- Directed by: Su Rynard
- Written by: Su Rynard
- Produced by: Joanne Jackson; Sally Blake; Diane Woods; Martin de la Fouchardiere;
- Cinematography: Daniel Grant Amar Arhab
- Production companies: SongbirdSOS Productions; Film à Cinq;
- Release date: April 28, 2015 (Hot Docs);
- Running time: 84 minutes
- Country: Canada
- Language: English

= The Messenger (2015 Canadian film) =

The Messenger is a 2015 documentary film written and directed by Su Rynard, focusing on the protection of multiple types of songbirds throughout the world.
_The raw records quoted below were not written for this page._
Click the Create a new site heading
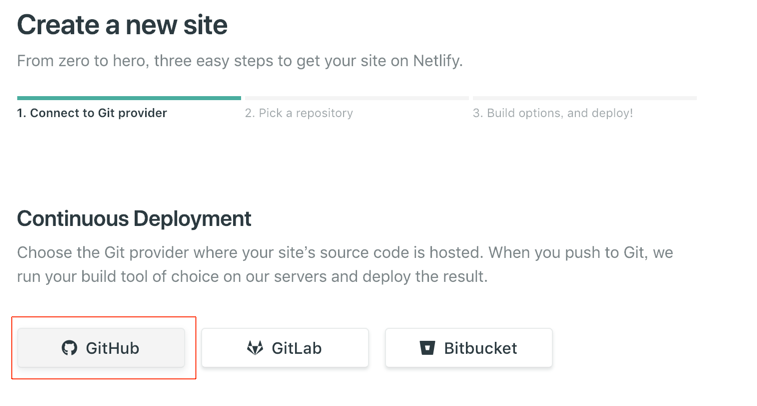 [122, 24]
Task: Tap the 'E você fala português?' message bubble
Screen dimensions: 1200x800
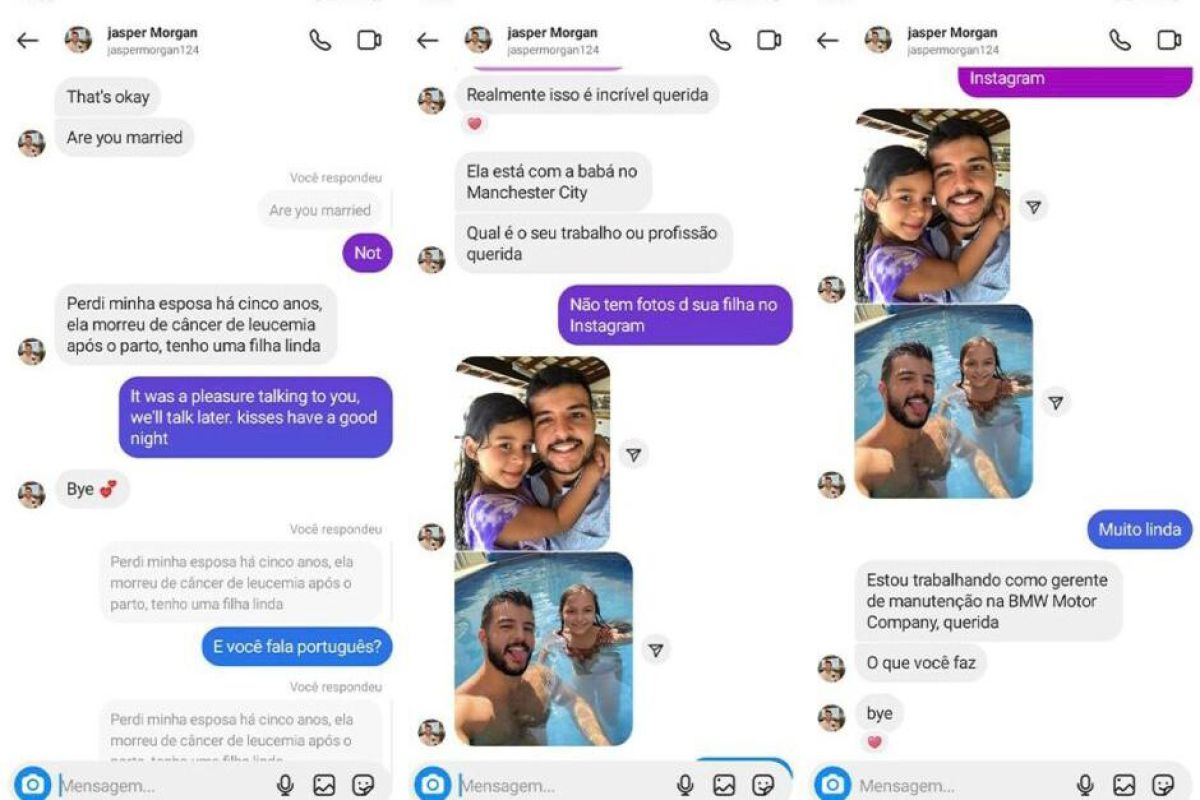Action: [297, 647]
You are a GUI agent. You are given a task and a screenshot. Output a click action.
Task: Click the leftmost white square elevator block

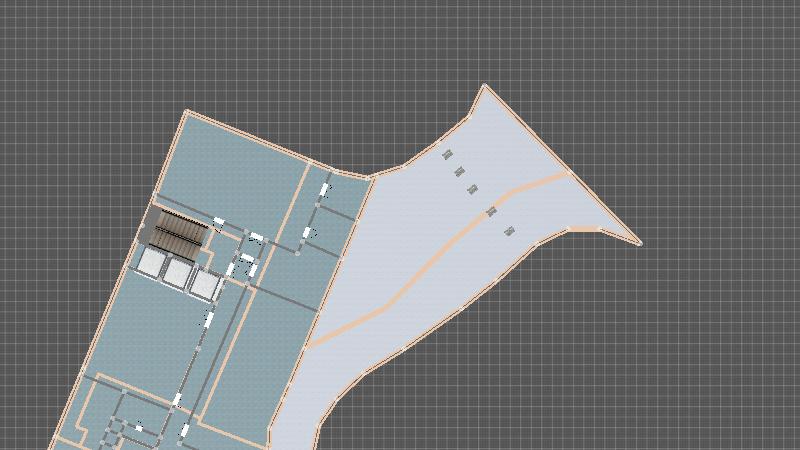tap(151, 262)
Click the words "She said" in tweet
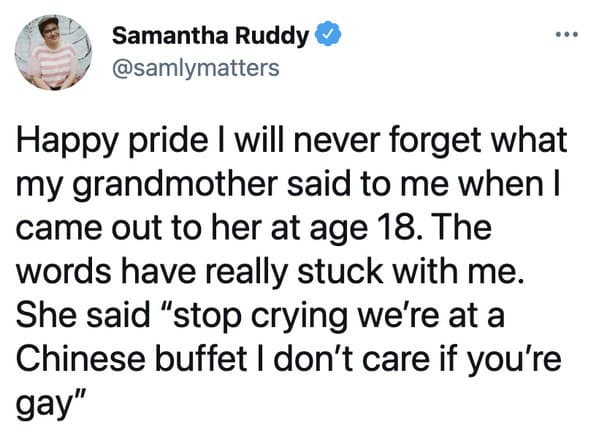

The film's world premiere took place at the Hot Docs Canadian International Documentary Festival on April 28, 2015.

==Cast==

The film features German composer and DJ Dominik Eulberg, expert Dr. Bridget Stutchbury, Michael Mesure, Dr. Christy Morrissey, Turkish ecologist Çağan Şekercioğlu, and ornithologist Alejandra Martinez-Salinas.

==Accolades==
At the Hot Docs festival, The Messenger finished third in the audience balloting.

Daniel Grant and Amar Arhab received a Canadian Screen Award nomination for Best Cinematography in a Documentary at the 4th Canadian Screen Awards.

==Release==
US Rights for the film were acquired by Kino Lorber, which started a limited theatrical run beginning in December 2015.